Pino Farinotti presenta alcuni dei titoli della selezione dedicata al cineasta francese.
Mi è successo spesso di sentirmi fare una domanda: qual è il più grande film in assoluto? So bene che gli assoluti sono impropri e discrezionali, comunque la domanda è accettabile, ho fatto molto esercizio in fatto di titoli e classifiche. E così rispondo: “É La grande illusione di Jean Renoir”. Naturalmente ho avuto molte occasioni negli editoriali e nei libri, di spiegare il perché. Per cominciare Renoir.

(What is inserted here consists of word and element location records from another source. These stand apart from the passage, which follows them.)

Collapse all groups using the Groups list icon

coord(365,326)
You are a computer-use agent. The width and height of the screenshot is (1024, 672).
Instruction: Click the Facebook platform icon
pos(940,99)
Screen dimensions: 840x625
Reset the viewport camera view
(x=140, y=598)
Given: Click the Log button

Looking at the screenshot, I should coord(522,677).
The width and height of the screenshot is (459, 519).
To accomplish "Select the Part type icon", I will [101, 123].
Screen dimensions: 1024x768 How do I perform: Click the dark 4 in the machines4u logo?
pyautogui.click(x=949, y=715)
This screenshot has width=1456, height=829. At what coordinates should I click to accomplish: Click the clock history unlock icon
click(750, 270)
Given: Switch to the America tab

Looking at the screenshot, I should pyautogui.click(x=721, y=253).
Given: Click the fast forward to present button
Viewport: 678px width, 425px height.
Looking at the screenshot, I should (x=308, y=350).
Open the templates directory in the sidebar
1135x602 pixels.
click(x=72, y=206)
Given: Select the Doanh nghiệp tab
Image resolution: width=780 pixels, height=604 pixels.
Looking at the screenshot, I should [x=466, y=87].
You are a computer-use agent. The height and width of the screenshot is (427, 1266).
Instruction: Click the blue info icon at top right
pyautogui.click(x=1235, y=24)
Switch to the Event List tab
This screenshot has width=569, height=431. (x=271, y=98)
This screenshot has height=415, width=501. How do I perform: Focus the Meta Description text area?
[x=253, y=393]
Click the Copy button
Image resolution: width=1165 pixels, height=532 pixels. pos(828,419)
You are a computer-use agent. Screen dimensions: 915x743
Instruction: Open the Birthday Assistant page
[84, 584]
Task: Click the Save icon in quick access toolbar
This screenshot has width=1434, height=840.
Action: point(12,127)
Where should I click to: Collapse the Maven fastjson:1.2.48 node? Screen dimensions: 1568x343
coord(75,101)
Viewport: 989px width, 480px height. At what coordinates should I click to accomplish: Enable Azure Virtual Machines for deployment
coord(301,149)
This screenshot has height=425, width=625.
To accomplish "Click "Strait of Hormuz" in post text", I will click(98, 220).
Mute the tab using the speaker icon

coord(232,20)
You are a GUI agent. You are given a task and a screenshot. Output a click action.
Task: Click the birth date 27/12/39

Raccontando John Ford nell’ultimo editoriale ho immaginato un ideale Monte Rushmore dei registi, in cui ho collocato Ford, Hitchcock, Bergman e, appunto Renoir. Dunque, un gigante. Per raccontarlo è indispensabile una collocazione che spiega molto, ed emergerà, in automatico, un altro “collega”, gigante a sua volta, Marcel Carné. I due fanno parte di quell’antologia preziosa che ha prodotto un cinema insuperato per arte e bellezza, e invenzioni.
Il cinema francese fra gli anni ’30 e i primi ’40 è quello del Fronte popolare: è un movimento decisivo, una delle massime manifestazioni, anche in chiave di arte assoluta, del ‘900. Omologabile alle grandi idee dell’Espressionismo in Germania e del Realismo in Italia. Con un valore in più: la letteratura alta. Quel cinema riuscì nella fusione, la più nobile e difficile, fra la poesia pura e lo specifico del cinema.
Il Fronte popolare deriva da un movimento politico, nato alle elezioni del 1936, in Francia, vinte da Léon Blum leader socialista. Blum incarnava la speranza rivoluzionaria di molte fasce, studenti, militanti della sinistra, operai, e anche frange della media borghesia. La Francia aveva accolto le idee della rivoluzione di Ottobre ed era circondata da paesi confinanti, governati da regimi opposti, il fascismo, il nazismo e, fra poco, il franchismo. Bloom, sospettato di voler installare una dittatura comunista, cadde nel 1937. Ma quel breve interregno bastò per immaginare un magnifico sviluppo umano, sociale e artistico, certo ideale e teorico, la realizzazione di un sogno. Un movimento simile, ma più consapevole e adulto, al sessantotto.